_Task requirements_: Exact repetition of the data below is required.

_Source data_:
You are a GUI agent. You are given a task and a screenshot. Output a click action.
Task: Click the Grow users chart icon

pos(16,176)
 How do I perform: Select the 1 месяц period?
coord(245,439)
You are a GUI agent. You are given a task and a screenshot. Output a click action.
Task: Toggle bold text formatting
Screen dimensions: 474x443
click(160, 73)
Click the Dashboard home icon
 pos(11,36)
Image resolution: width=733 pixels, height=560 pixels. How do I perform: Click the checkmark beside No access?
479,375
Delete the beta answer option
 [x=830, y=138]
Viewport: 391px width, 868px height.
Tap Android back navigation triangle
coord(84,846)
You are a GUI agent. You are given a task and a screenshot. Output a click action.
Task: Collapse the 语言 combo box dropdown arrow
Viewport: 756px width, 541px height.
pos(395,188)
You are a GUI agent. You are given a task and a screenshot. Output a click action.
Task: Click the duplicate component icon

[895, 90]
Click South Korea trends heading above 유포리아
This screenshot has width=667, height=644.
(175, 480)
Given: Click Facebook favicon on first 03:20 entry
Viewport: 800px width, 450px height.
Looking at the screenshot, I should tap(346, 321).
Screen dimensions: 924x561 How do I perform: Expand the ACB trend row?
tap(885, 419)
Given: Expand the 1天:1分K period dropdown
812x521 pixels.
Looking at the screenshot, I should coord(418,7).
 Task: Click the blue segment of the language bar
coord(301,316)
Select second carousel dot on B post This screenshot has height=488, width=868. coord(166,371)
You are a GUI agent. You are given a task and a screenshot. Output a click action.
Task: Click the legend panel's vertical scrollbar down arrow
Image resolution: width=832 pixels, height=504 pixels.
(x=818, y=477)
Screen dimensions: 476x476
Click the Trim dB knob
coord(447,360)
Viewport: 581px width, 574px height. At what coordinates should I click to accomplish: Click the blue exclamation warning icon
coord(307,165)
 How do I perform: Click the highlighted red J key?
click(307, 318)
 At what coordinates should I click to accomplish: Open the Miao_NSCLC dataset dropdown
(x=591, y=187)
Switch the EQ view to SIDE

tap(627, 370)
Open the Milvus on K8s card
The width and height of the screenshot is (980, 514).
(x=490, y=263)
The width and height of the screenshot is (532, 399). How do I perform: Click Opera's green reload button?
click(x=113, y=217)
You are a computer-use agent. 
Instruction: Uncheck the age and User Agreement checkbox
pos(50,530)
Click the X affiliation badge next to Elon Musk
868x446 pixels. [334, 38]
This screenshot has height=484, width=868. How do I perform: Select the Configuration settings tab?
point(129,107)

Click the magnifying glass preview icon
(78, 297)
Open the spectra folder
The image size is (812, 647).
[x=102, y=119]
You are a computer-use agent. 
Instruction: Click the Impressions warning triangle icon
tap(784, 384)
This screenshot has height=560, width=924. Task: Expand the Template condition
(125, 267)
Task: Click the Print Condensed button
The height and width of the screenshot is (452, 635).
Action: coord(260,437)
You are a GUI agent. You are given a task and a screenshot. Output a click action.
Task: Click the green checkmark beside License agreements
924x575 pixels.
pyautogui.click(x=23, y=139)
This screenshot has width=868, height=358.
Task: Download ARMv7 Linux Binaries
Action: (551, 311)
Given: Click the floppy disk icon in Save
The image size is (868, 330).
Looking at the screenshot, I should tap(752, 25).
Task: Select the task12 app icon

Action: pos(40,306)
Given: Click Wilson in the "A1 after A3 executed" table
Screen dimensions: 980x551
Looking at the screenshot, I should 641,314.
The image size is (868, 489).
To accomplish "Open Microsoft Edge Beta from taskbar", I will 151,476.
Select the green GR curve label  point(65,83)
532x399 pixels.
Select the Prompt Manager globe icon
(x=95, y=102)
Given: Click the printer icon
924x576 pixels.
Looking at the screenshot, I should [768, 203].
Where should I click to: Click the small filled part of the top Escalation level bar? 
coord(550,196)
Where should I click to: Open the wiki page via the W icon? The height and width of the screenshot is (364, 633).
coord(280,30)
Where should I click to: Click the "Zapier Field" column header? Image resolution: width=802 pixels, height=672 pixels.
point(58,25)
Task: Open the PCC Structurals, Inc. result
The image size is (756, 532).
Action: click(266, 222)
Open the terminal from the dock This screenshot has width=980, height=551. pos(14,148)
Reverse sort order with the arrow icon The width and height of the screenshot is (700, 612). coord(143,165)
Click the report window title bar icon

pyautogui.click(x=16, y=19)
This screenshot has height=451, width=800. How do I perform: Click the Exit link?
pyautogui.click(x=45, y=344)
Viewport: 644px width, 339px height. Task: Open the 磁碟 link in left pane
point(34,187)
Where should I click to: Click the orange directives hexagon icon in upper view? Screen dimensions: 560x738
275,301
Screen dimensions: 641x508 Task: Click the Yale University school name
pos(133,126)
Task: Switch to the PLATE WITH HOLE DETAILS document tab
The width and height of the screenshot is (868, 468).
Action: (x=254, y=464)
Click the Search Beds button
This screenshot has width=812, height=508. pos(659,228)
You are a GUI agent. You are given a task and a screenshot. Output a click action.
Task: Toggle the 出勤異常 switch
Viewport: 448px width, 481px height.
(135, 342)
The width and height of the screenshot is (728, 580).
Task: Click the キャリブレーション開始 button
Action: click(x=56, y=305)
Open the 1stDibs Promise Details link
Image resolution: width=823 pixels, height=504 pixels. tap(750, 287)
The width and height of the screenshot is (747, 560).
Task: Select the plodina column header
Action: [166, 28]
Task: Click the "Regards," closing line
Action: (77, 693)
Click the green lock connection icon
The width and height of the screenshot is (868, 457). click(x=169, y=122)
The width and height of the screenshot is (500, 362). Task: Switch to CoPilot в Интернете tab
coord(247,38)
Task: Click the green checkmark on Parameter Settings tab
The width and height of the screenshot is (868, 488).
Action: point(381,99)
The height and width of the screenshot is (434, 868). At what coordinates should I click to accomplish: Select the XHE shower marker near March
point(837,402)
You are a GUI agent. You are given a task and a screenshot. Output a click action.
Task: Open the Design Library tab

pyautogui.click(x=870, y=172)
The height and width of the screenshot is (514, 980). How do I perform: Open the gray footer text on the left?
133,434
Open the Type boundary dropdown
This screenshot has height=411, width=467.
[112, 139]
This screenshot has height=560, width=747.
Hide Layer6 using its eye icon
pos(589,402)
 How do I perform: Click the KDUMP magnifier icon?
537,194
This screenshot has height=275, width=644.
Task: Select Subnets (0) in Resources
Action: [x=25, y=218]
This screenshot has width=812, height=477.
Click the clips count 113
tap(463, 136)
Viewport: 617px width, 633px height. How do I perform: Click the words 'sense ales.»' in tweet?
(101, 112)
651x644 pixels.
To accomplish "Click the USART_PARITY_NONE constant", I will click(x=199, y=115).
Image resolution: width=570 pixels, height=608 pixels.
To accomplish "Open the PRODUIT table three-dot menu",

_Written response_:
You are a GUI agent. You are given a task and a screenshot. Output a click action.
Task: Click the Grow users chart icon

pos(16,176)
 How do I perform: Select the 1 месяц period?
coord(245,439)
You are a GUI agent. You are given a task and a screenshot. Output a click action.
Task: Toggle bold text formatting
Screen dimensions: 474x443
click(160, 73)
Click the Dashboard home icon
 pos(11,36)
Image resolution: width=733 pixels, height=560 pixels. How do I perform: Click the checkmark beside No access?
479,375
Delete the beta answer option
 [x=830, y=138]
Viewport: 391px width, 868px height.
Tap Android back navigation triangle
coord(84,846)
You are a GUI agent. You are given a task and a screenshot. Output a click action.
Task: Collapse the 语言 combo box dropdown arrow
Viewport: 756px width, 541px height.
pos(395,188)
You are a GUI agent. You are given a task and a screenshot. Output a click action.
Task: Click the duplicate component icon

[895, 90]
Click South Korea trends heading above 유포리아
This screenshot has width=667, height=644.
(175, 480)
Given: Click Facebook favicon on first 03:20 entry
Viewport: 800px width, 450px height.
Looking at the screenshot, I should tap(346, 321).
Screen dimensions: 924x561 How do I perform: Expand the ACB trend row?
tap(885, 419)
Given: Expand the 1天:1分K period dropdown
812x521 pixels.
Looking at the screenshot, I should coord(418,7).
 Task: Click the blue segment of the language bar
coord(301,316)
Select second carousel dot on B post This screenshot has height=488, width=868. coord(166,371)
You are a GUI agent. You are given a task and a screenshot. Output a click action.
Task: Click the legend panel's vertical scrollbar down arrow
Image resolution: width=832 pixels, height=504 pixels.
(x=818, y=477)
Screen dimensions: 476x476
Click the Trim dB knob
coord(447,360)
Viewport: 581px width, 574px height. At what coordinates should I click to accomplish: Click the blue exclamation warning icon
coord(307,165)
 How do I perform: Click the highlighted red J key?
click(307, 318)
 At what coordinates should I click to accomplish: Open the Miao_NSCLC dataset dropdown
(x=591, y=187)
Switch the EQ view to SIDE

tap(627, 370)
Open the Milvus on K8s card
The width and height of the screenshot is (980, 514).
(x=490, y=263)
The width and height of the screenshot is (532, 399). How do I perform: Click Opera's green reload button?
click(x=113, y=217)
You are a computer-use agent. 
Instruction: Uncheck the age and User Agreement checkbox
pos(50,530)
Click the X affiliation badge next to Elon Musk
868x446 pixels. [334, 38]
This screenshot has height=484, width=868. How do I perform: Select the Configuration settings tab?
point(129,107)

Click the magnifying glass preview icon
(78, 297)
Open the spectra folder
The image size is (812, 647).
[x=102, y=119]
You are a computer-use agent. 
Instruction: Click the Impressions warning triangle icon
tap(784, 384)
This screenshot has height=560, width=924. Task: Expand the Template condition
(125, 267)
Task: Click the Print Condensed button
The height and width of the screenshot is (452, 635).
Action: coord(260,437)
You are a GUI agent. You are given a task and a screenshot. Output a click action.
Task: Click the green checkmark beside License agreements
924x575 pixels.
pyautogui.click(x=23, y=139)
This screenshot has width=868, height=358.
Task: Download ARMv7 Linux Binaries
Action: (551, 311)
Given: Click the floppy disk icon in Save
The image size is (868, 330).
Looking at the screenshot, I should tap(752, 25).
Task: Select the task12 app icon

Action: pos(40,306)
Given: Click Wilson in the "A1 after A3 executed" table
Screen dimensions: 980x551
Looking at the screenshot, I should 641,314.
The image size is (868, 489).
To accomplish "Open Microsoft Edge Beta from taskbar", I will 151,476.
Select the green GR curve label  point(65,83)
532x399 pixels.
Select the Prompt Manager globe icon
(x=95, y=102)
Given: Click the printer icon
924x576 pixels.
Looking at the screenshot, I should [768, 203].
Where should I click to: Click the small filled part of the top Escalation level bar? 
coord(550,196)
Where should I click to: Open the wiki page via the W icon? The height and width of the screenshot is (364, 633).
coord(280,30)
Where should I click to: Click the "Zapier Field" column header? Image resolution: width=802 pixels, height=672 pixels.
point(58,25)
Task: Open the PCC Structurals, Inc. result
The image size is (756, 532).
Action: click(266, 222)
Open the terminal from the dock This screenshot has width=980, height=551. pos(14,148)
Reverse sort order with the arrow icon The width and height of the screenshot is (700, 612). coord(143,165)
Click the report window title bar icon

pyautogui.click(x=16, y=19)
This screenshot has height=451, width=800. How do I perform: Click the Exit link?
pyautogui.click(x=45, y=344)
Viewport: 644px width, 339px height. Task: Open the 磁碟 link in left pane
point(34,187)
Where should I click to: Click the orange directives hexagon icon in upper view? Screen dimensions: 560x738
275,301
Screen dimensions: 641x508 Task: Click the Yale University school name
pos(133,126)
Task: Switch to the PLATE WITH HOLE DETAILS document tab
The width and height of the screenshot is (868, 468).
Action: (x=254, y=464)
Click the Search Beds button
This screenshot has width=812, height=508. pos(659,228)
You are a GUI agent. You are given a task and a screenshot. Output a click action.
Task: Toggle the 出勤異常 switch
Viewport: 448px width, 481px height.
(135, 342)
The width and height of the screenshot is (728, 580).
Task: Click the キャリブレーション開始 button
Action: click(x=56, y=305)
Open the 1stDibs Promise Details link
Image resolution: width=823 pixels, height=504 pixels. tap(750, 287)
The width and height of the screenshot is (747, 560).
Task: Select the plodina column header
Action: [166, 28]
Task: Click the "Regards," closing line
Action: (77, 693)
Click the green lock connection icon
The width and height of the screenshot is (868, 457). click(x=169, y=122)
The width and height of the screenshot is (500, 362). Task: Switch to CoPilot в Интернете tab
coord(247,38)
Task: Click the green checkmark on Parameter Settings tab
The width and height of the screenshot is (868, 488).
Action: point(381,99)
The height and width of the screenshot is (434, 868). At what coordinates should I click to accomplish: Select the XHE shower marker near March
point(837,402)
You are a GUI agent. You are given a task and a screenshot. Output a click action.
Task: Open the Design Library tab

pyautogui.click(x=870, y=172)
The height and width of the screenshot is (514, 980). How do I perform: Open the gray footer text on the left?
133,434
Open the Type boundary dropdown
This screenshot has height=411, width=467.
[112, 139]
This screenshot has height=560, width=747.
Hide Layer6 using its eye icon
pos(589,402)
 How do I perform: Click the KDUMP magnifier icon?
537,194
This screenshot has height=275, width=644.
Task: Select Subnets (0) in Resources
Action: [x=25, y=218]
This screenshot has width=812, height=477.
Click the clips count 113
tap(463, 136)
Viewport: 617px width, 633px height. How do I perform: Click the words 'sense ales.»' in tweet?
(101, 112)
651x644 pixels.
To accomplish "Click the USART_PARITY_NONE constant", I will click(x=199, y=115).
Image resolution: width=570 pixels, height=608 pixels.
To accomplish "Open the PRODUIT table three-dot menu",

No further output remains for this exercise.